## Fragmento del documento
╔══
Entre los planos que justifican la ocupación investigadora y el tiempo libre están los interiores de un exterior falso que suponen el zoo urbano, el terrario de la iguana que es abandonado en el sótano (sub-sub-espacio), como lo son el propio apartamento para el gato, e incluso el parque, rutinario en las idas y venidas de Aloys a su ‘hogar’, personaje que se nos fotografía sobrevolado y nebuloso: él cree que imperceptible. Aquí podríamos añadir el fabuloso plano general-estilema del autobús descansando en el hangar, y donde Aloys ha quedado atrapado, quizás por su borrachera, quizás para siempre (el ataúd siempre fue un símbolo muy apreciado por los simbolistas).

Los muros que protegen todas esas cáscaras de vida aletargada, solitaria e íntima, que vienen a certificar el código del Buen Detective:

Cree en tu invisibilidad.
Evita los espejos.
Y sé más silencioso que el viento.
╚══
## Objetivos
- a) En el fragmento sobre Aloys, ¿en qué lugar ha quedado atrapado el personaje?
- b) Prosiga el fragmento sobre Aloys a partir de su última frase.

## Datos proporcionados
╔══
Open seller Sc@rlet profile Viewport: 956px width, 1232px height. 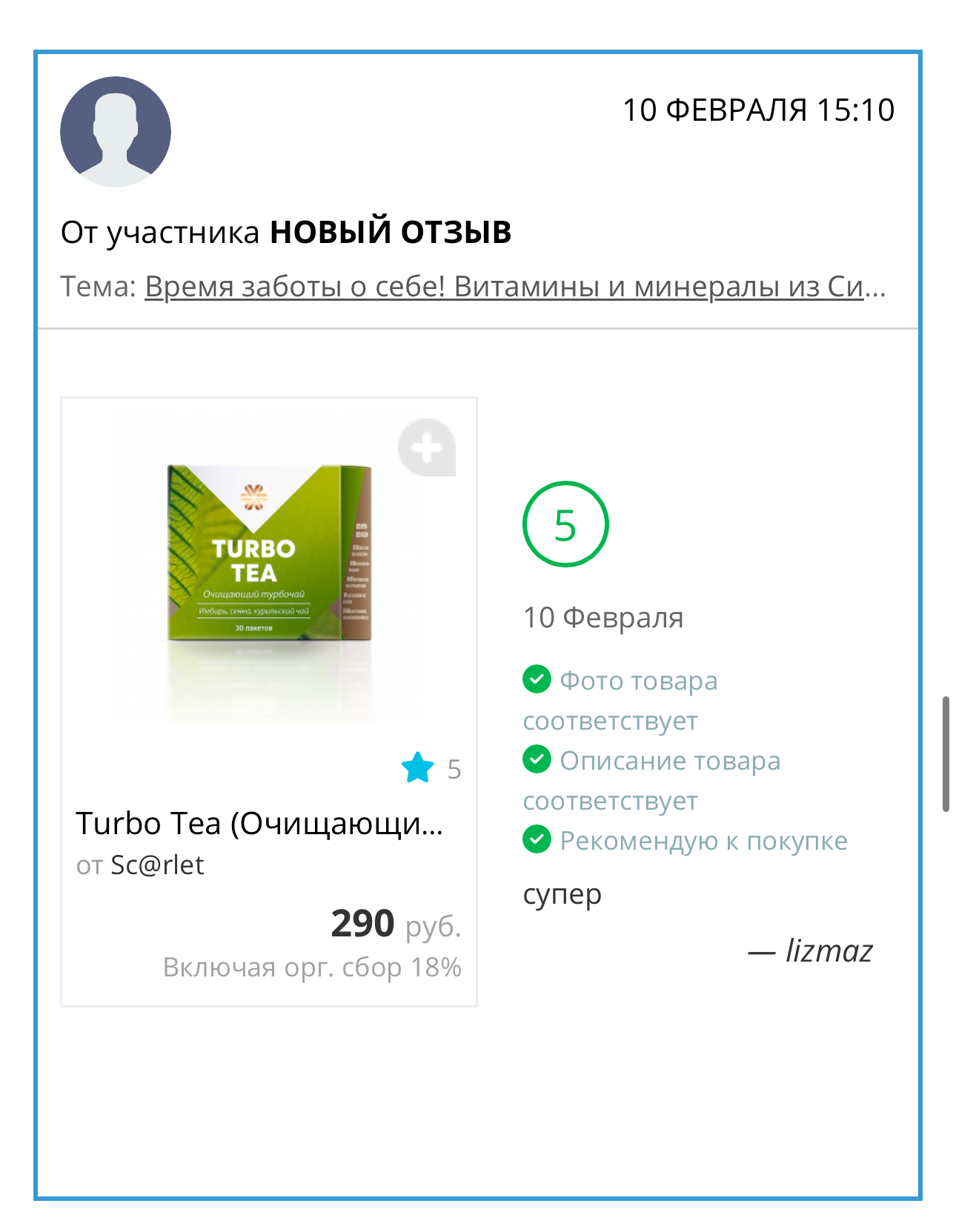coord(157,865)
╚══
╔══
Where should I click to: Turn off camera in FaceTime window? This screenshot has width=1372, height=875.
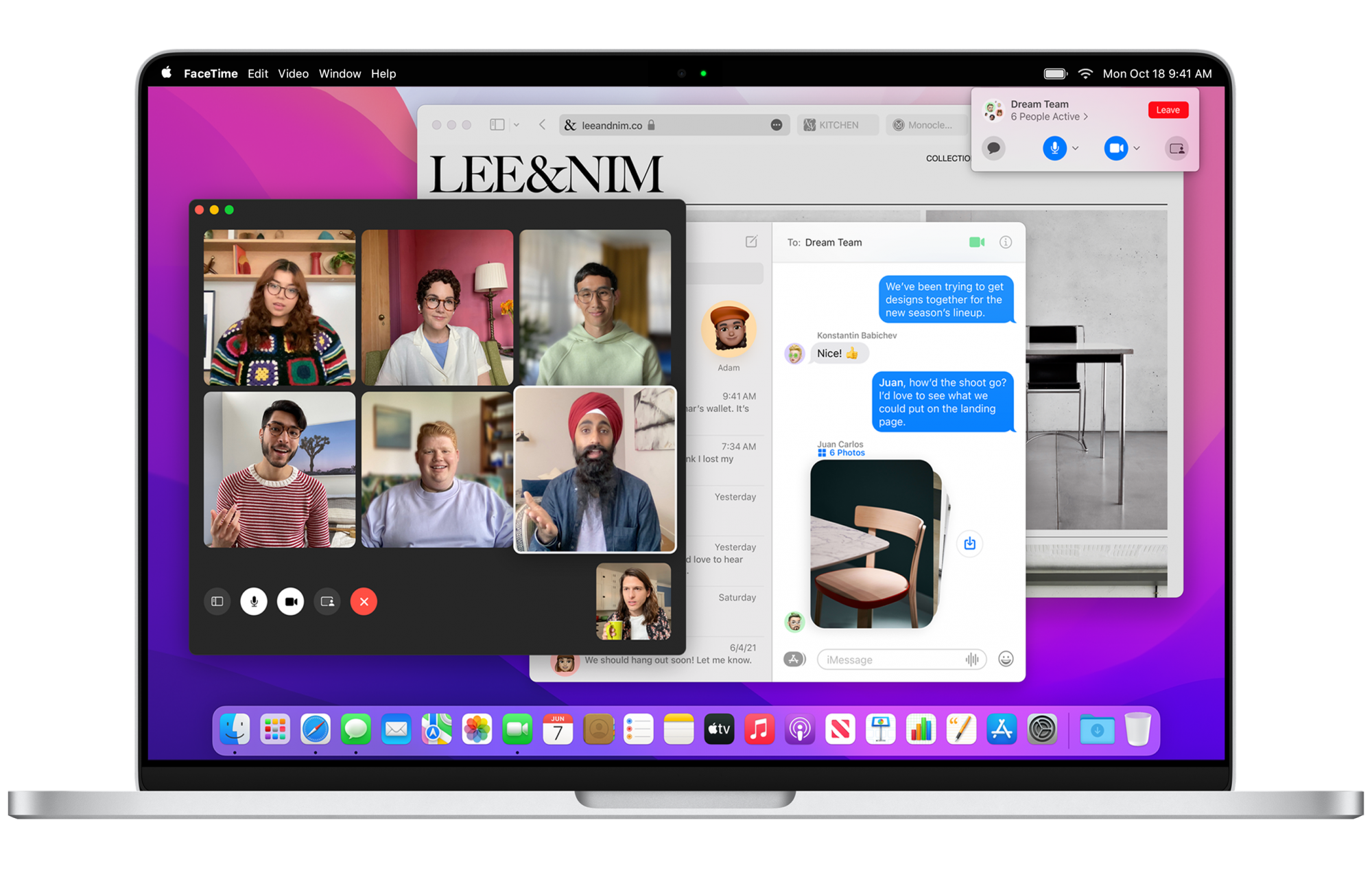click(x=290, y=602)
╚══
## Respuestas
- a) En el autobús que descansa en el hangar.

- b)
¡Dinamitan! Las máximas que avalan el oficio y la vida de Aloys son tiradas por tierra (literalmente, porque será su vecina Vera, a la que se le caerá la tierra para las macetas en el descansillo, la que aprovecha la ocasión para conocerlo). El ladrón visual de otras vidas no sabe que va a ser pillado. Vapuleado. Aloys, el que nos graba mientras hablamos, cantamos, comemos, reímos, cocinamos espaguetis o hacemos el amor, va a ser robado (no su videoteca de más de cinco mil casetes de vida privada). Desplumado, porque vamos a conocer sus secretos más íntimos, su subconsciente y sus deseos. Y será castigado con lo que él más temía: exterioridades (en una acepción triste, la de cosas con que se aparenta algo que no es o no hay y por lo tanto resulta falsa):

Como esos grandes ventanales cinemascope (el portal y la abstracta sala de espera —que lo mismo es un sanatorio, que un tanatorio, que un imaginario—), donde escuchamos la durísima confesión caracterológica del protagonista al decir que, en el exterior, hay una fiesta a la que no quiere ser invitado porque toda fiesta llega a su fin, y porque más tarde los que van quedando son de nuevo invitados a las siguientes fiestas, pero cada vez están más solos, y no hay lugar para los solitarios en las fiestas… Paradoja del vitalista que reflexiona, sin duda.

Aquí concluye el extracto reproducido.